_PROBLEM DETAILS_: For each line below that contains the word "Open", make a copy.

*** DATA PROVIDED ***

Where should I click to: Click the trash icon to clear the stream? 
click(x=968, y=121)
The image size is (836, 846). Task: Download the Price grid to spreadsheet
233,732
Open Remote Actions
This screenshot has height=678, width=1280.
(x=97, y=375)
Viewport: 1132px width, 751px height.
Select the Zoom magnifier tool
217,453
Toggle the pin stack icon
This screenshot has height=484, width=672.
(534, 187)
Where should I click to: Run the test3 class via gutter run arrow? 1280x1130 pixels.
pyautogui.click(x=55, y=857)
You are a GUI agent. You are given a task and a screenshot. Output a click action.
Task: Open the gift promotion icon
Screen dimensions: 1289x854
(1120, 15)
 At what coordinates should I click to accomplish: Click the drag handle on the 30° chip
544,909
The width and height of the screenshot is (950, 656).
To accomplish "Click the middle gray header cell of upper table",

***

_RESPONSE TO THE TASK_:
Open Remote Actions
Task: Open the gift promotion icon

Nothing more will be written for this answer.